Présidentielle 2012 : les confusions de François Hollande face aux agences de notations et la possible perte de la note AAA

Dans une interview au Journal du dimanche daté du 15 avril, François Hollande, avait évoqué une possible décision de l’agence de notation financière Moddy’s de revoir à la baisse, pour le 12 mai prochain, la notation de la France.

Le candidat socialiste qui s’exprimait également sur RFI avait expliqué : « Cette agence de notation, Moody’s, a annoncé il y a déjà plusieurs semaines qu’elle donnerait une confirmation de sa note au lendemain de l’élection présidentielle, non pas parce que ce serait après l’élection présidentielle, mais parce que c’est dans son propre calendrier. Donc, imaginez : si nous étions victorieux au lendemain du 6 mai, il pourrait y avoir en cas de note négative une forme de confusion. J’ai voulu l’écarter, et la prévenir : la note qui sera accordée à la France sera la note accordée à la gestion de Nicolas Sarkozy », a insisté François Hollande. On comprend mieux, pour autant, il s’agit là d’élucubrations purement fantaisistes de sa part.

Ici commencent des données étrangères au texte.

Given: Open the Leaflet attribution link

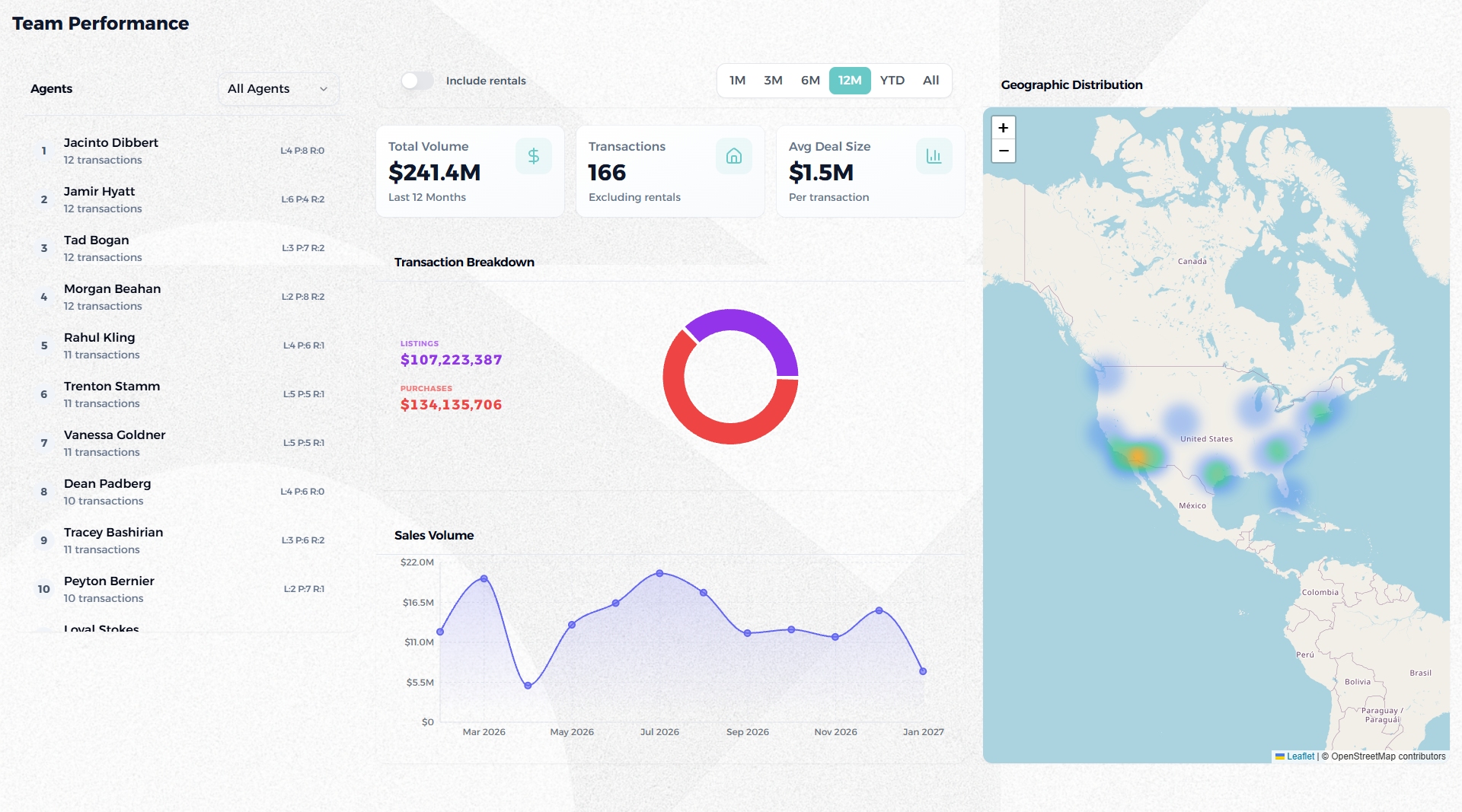Looking at the screenshot, I should point(1300,756).

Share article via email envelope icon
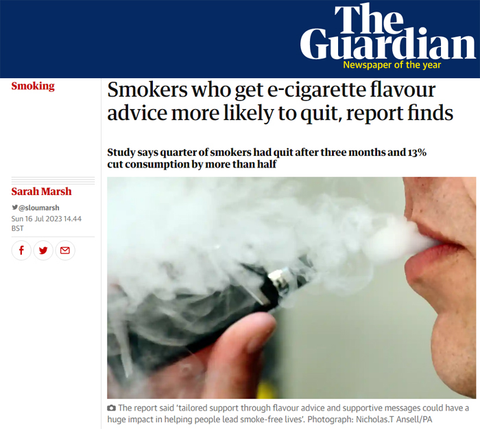point(65,250)
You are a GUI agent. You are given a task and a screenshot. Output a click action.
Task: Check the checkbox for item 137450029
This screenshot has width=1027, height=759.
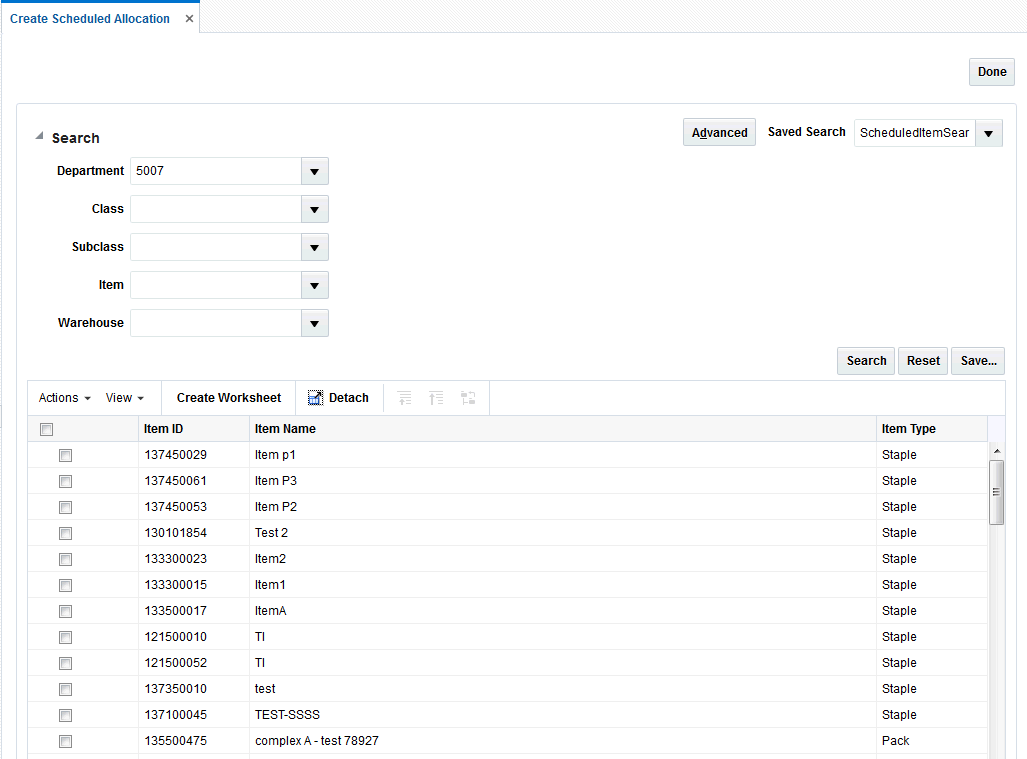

Dans un communiqué publié lundi 16 avril, l’agence Moody’s a clairement affirmé, sans citer François Hollande, qu’elle n’envisageait absolument pas de changement imminent de la note de la dette de la France, alors que le candidat socialiste à la présidentielle avait évoqué une décision possible de Moody’s pour le 12 mai. L’agence déclare que sa décision d’assortir la note de la France d’une perspective négative, annoncée le 13 février dernier, « ne signale pas un changement imminent de la notation, mais constitue une indication de l’évolution probable dans les 12 à 18 mois ».

En cas de placement d’une note sous surveillance négative (ce qui n’est pas le cas de la France à ce jour, contrairement à ce que laisse entendre Hollande), Moody’s se donne habituellement trois mois de délai ou fixe une échéance précise qui correspondra à l’annonce d’une décision concernant la note. C’est seulement à l’issue de ce délai qu’elle décidera de maintenir la note ou de l’abaisser dans le cas d’un basculement sous surveillance négative. Enfin, les agences de notation n’ont pas pour habitude de modifier leurs appréciations quelques jours après une élection.

Rappelons que Moody’s, la principale agence de notation mondiale, comme l’autre agence Fitch Ratings, avait confirmé en février dernier la note  « AAA ». Pour autant, Moody’s avait modifié la perspective associée à la note de la France, faisant passer celle-ci de « stable » à « négative ». Elle n’avait toutefois pas fixé d’échéance précise quant à une éventuelle évolution de la note elle-même. C’est là la principale différence entre les notions de perspective et de surveillance, que semble avoir confondues volontairement ou non, François Hollande.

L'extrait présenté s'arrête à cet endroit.